Obama, Rudy, and Cabbies
by Ryan Sager
Thu, 26 Jul 2007 at 12:20 PM
updated Thu, 26 Jul 2007 at 12:34 PM
May God strike me dead for citing an Ann Coulter column — but I'm actually citing it (really, truly) for an insightful point she's made, not for her normal, racist, faux-provocativeness (though, there's plenty of that in there, too).
I didn't get into it at the time, but there was one comment from Barack Obama at the YouTube debate that really struck me as false (and pretty phony). It was when he said he was "black enough" because cabs in New York City wouldn't stop for him. Now, I'm not black, but I am a New Yorker, and this just strikes me as somewhere between an exaggeration and a lie.
There was a time in New York when this was true. And it roughly correlated with the time when there were 2,000 murders a year, under David Dinkins. Post-Giuliani, however, this isn't much of a problem. As Ms. Coulter notes, not only did the general decline in crime help, but regular taxi sting operations by the police show an extremely high rate of compliance as regards picking up black passengers.
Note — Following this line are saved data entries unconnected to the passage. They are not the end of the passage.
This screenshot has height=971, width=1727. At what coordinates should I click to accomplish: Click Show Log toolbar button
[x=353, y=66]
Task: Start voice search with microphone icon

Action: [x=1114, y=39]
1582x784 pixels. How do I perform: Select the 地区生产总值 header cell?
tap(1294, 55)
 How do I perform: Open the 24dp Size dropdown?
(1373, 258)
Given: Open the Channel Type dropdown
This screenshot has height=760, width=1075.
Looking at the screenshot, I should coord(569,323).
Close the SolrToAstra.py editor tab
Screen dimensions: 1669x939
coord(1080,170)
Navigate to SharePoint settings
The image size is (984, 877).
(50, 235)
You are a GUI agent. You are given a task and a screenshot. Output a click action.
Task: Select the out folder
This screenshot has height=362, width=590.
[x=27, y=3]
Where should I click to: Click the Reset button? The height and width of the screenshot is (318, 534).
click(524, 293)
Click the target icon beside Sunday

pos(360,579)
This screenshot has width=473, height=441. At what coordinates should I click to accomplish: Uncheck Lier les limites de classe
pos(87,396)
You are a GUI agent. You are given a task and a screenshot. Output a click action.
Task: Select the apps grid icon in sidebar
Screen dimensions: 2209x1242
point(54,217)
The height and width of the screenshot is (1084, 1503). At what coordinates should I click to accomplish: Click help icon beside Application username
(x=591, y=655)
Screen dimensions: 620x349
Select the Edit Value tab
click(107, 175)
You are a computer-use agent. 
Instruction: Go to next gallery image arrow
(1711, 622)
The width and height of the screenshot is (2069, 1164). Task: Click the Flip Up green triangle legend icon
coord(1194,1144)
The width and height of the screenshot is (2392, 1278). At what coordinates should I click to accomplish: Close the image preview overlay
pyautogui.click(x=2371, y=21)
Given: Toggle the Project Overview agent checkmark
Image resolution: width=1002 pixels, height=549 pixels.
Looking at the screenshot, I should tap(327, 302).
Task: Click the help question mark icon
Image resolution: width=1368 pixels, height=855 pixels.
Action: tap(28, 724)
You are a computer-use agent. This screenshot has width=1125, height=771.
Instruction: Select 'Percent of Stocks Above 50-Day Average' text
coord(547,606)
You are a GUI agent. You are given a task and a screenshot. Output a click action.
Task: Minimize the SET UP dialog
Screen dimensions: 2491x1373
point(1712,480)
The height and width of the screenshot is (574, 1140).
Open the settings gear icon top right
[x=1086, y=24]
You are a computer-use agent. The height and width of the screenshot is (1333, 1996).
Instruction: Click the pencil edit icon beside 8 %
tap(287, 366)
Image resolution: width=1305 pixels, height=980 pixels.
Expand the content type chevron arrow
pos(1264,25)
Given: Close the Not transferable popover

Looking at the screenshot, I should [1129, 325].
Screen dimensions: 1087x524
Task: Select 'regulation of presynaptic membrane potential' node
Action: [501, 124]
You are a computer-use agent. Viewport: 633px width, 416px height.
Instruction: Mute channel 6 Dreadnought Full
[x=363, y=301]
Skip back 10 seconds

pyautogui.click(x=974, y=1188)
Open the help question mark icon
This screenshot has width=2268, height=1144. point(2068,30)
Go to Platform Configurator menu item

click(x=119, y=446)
This, again, is one of the many ironies of the supposed hatred in the black community for Mr. Giuliani. Those 2,000 people getting killed every year, by and large, were not white people. Policies that Mr. Giuliani pushes, like school vouchers, are not aimed at benefiting white people. (Mr. Giuliani has, in fact, criticized white suburbanites for being selfish in opposing vouchers.)
A Giuliani-Obama race would be an interesting debate between symbolic concern for minorities versus policies that have actually helped minorities in a tangible way. (To go back to education, Mr. Obama's concern for minority children apparently is less than his concern for placating the teachers unions, as his educational positions would do nothing to break up the union-dominated status quo that does so much to destroy the lives of black and Latino students.)
I'm sure Mr. Obama would win the black vote in a landslide — bigger than usual for a Democrat, that is — in such an election. But that doesn't mean he should.